(GOAL OF THE EXERCISE) Taking the listing below line by line, tally those that contain the string "Close". Give the total alone.

-----

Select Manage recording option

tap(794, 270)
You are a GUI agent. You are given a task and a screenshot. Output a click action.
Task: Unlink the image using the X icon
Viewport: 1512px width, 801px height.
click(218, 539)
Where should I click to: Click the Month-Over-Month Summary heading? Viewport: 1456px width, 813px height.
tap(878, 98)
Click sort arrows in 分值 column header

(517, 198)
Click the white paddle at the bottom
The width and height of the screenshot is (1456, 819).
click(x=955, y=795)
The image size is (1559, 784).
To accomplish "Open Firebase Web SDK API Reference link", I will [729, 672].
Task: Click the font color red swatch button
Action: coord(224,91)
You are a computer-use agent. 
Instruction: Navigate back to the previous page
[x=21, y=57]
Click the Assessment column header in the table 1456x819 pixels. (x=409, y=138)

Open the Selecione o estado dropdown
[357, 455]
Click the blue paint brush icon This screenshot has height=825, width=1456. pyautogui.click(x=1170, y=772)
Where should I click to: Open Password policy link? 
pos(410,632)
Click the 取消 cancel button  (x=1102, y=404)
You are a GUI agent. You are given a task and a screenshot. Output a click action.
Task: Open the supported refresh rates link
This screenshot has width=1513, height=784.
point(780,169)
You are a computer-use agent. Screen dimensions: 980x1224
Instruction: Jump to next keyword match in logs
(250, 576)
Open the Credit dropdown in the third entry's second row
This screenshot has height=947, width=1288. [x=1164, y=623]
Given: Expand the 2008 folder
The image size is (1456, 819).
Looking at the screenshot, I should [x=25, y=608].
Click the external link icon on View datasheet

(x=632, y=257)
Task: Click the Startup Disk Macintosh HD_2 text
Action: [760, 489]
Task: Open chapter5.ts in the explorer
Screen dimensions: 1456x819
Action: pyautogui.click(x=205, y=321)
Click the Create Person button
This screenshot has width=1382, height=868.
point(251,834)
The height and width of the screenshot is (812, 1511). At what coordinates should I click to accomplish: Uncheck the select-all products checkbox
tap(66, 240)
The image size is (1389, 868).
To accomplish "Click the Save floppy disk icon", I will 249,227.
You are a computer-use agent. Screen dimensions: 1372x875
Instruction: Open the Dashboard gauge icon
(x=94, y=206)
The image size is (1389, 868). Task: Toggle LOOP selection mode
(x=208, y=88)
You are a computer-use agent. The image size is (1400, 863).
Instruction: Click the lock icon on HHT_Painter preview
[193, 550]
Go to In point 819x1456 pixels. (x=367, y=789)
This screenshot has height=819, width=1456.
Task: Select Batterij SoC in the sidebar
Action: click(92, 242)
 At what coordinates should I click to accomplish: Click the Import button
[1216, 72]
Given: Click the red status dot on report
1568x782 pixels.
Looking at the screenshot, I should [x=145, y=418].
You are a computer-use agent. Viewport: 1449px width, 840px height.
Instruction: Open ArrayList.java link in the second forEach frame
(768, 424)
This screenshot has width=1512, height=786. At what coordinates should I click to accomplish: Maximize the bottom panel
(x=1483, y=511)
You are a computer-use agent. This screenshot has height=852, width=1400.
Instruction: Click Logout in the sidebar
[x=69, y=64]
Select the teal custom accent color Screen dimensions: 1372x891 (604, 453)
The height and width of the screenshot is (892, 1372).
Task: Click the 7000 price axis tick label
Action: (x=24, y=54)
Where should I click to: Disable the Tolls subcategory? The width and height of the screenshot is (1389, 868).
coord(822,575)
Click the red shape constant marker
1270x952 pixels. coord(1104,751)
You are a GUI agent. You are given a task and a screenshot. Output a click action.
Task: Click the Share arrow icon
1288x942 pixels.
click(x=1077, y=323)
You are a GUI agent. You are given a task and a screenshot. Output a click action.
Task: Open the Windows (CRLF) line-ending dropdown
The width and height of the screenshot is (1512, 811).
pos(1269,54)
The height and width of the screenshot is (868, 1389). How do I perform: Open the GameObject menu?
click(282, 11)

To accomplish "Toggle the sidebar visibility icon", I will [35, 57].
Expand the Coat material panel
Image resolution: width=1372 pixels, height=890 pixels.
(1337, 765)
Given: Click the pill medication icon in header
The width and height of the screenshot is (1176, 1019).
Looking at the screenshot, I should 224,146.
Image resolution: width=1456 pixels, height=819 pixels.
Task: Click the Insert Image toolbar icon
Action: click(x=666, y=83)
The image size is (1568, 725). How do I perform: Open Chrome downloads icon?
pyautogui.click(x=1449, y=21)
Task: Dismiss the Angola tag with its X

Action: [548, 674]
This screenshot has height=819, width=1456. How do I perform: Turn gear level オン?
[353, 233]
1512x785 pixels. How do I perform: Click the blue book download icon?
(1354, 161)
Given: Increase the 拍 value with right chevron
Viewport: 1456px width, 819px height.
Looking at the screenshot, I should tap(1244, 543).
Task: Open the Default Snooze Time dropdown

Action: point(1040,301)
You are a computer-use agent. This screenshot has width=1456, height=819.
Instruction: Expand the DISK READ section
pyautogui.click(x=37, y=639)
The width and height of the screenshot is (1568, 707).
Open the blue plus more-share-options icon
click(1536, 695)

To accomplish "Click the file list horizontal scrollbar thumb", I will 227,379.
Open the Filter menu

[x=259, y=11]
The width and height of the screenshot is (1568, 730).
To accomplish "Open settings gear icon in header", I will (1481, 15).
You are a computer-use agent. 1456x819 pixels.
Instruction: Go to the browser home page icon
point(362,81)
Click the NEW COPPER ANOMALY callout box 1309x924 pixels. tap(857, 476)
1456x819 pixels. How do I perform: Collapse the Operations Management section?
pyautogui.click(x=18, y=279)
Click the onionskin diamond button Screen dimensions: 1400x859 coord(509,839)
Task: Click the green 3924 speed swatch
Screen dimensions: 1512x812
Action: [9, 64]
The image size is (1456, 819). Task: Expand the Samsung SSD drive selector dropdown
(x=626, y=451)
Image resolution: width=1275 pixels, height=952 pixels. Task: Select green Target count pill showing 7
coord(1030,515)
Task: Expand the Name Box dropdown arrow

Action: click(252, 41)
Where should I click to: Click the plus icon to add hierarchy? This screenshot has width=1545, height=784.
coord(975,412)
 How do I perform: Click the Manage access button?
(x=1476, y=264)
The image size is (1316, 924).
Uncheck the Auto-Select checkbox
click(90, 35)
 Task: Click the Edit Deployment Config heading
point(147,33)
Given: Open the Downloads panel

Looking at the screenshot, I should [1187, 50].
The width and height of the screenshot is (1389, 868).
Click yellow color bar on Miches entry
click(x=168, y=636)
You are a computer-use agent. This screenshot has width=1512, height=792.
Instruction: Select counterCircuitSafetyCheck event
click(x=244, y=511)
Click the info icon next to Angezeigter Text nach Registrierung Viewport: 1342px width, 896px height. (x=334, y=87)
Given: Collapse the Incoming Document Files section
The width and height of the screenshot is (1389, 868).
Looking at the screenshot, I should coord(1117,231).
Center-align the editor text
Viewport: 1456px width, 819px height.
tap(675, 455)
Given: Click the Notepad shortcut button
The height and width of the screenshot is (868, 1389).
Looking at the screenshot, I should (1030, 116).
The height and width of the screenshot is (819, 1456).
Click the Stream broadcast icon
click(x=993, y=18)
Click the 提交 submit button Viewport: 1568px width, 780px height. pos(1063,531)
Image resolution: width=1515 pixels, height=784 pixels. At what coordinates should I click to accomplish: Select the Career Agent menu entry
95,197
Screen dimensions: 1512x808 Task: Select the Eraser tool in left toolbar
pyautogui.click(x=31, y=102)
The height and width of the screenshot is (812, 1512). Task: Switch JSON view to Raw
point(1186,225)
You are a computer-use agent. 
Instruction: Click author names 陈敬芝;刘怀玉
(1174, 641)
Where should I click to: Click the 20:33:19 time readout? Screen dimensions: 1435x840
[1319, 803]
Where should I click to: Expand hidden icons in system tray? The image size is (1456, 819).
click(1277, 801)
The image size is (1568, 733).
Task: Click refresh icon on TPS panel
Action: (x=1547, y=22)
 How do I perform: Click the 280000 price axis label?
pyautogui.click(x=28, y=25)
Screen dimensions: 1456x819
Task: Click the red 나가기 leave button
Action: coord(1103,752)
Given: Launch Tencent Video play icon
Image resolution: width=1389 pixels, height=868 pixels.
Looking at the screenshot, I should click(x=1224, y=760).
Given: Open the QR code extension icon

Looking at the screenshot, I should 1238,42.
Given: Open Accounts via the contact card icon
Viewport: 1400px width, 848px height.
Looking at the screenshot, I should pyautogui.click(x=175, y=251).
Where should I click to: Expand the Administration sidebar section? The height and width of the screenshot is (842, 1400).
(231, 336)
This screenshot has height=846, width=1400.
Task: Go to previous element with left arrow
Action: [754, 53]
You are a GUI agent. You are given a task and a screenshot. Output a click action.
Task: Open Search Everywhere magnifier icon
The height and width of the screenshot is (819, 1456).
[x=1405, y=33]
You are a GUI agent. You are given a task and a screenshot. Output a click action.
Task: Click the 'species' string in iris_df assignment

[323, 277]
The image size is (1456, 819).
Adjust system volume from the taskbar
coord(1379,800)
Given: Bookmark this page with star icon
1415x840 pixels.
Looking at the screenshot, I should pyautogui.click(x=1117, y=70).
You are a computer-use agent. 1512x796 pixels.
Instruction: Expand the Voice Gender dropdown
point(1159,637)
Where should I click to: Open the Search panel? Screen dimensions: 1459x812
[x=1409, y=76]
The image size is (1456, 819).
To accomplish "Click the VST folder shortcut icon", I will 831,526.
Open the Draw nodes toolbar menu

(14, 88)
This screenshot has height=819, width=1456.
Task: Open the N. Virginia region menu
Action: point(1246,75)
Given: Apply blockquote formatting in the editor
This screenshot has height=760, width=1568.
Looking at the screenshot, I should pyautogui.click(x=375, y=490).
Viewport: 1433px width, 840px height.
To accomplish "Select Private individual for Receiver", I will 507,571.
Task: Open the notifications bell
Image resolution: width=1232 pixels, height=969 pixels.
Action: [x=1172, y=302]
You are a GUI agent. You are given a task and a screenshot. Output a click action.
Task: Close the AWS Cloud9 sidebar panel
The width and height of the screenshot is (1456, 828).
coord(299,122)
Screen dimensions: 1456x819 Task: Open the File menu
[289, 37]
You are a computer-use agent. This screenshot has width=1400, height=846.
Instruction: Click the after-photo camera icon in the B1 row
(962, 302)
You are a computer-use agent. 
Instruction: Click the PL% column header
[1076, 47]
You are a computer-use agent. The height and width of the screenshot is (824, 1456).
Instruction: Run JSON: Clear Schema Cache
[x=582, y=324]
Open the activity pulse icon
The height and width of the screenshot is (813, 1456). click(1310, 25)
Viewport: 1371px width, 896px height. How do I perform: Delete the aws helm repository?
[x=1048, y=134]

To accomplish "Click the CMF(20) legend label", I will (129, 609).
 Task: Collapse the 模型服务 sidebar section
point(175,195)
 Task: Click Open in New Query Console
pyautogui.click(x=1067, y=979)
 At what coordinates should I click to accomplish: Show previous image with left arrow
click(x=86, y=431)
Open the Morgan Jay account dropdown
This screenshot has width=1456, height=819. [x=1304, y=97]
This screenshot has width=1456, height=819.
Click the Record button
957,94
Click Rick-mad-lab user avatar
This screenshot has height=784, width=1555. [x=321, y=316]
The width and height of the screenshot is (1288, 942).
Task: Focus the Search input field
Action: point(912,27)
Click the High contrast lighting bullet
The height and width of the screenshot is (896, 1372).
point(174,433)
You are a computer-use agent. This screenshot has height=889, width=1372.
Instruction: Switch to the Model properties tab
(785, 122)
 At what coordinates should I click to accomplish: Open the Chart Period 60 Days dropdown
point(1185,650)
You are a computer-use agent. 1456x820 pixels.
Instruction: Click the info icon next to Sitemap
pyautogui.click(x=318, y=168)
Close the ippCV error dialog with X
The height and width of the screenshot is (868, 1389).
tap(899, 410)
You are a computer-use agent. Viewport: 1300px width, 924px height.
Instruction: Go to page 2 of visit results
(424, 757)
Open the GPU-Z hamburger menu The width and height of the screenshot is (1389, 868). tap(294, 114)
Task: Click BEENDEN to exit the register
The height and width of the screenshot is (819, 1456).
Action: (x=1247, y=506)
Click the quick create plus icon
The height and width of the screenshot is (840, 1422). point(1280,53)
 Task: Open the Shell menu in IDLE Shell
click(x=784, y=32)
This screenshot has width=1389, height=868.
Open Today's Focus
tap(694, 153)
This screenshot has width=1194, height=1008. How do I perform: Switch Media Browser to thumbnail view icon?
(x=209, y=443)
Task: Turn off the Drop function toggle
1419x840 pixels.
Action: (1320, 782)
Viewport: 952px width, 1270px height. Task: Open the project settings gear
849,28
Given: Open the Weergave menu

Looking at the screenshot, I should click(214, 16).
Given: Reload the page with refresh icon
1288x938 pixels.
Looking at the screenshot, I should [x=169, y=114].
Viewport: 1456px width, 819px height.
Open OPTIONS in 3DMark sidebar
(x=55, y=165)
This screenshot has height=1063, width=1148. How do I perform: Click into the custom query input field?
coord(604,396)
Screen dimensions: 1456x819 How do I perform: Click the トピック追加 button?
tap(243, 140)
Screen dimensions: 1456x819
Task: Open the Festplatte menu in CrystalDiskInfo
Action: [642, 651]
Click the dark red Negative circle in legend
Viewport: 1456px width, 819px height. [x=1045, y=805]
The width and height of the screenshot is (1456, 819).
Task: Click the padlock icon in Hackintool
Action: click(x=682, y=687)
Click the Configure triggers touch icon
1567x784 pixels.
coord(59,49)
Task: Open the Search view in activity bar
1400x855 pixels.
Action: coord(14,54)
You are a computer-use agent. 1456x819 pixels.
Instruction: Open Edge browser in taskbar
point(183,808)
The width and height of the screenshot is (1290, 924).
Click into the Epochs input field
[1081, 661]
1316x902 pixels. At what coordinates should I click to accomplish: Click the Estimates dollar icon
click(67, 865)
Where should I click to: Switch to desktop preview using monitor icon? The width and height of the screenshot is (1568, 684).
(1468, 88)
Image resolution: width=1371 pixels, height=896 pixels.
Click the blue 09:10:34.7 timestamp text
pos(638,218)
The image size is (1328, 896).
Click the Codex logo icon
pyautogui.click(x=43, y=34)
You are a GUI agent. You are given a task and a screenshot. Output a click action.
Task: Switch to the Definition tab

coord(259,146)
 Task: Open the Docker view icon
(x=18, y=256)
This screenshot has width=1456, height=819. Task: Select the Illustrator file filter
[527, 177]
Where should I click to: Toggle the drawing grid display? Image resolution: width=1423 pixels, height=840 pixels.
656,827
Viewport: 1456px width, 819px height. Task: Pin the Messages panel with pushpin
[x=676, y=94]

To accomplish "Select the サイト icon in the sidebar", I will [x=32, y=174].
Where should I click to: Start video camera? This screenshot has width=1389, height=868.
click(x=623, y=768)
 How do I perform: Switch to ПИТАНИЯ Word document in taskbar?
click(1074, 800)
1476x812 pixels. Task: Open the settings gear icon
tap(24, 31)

-----

(SOLUTION TO THE EXERCISE) 2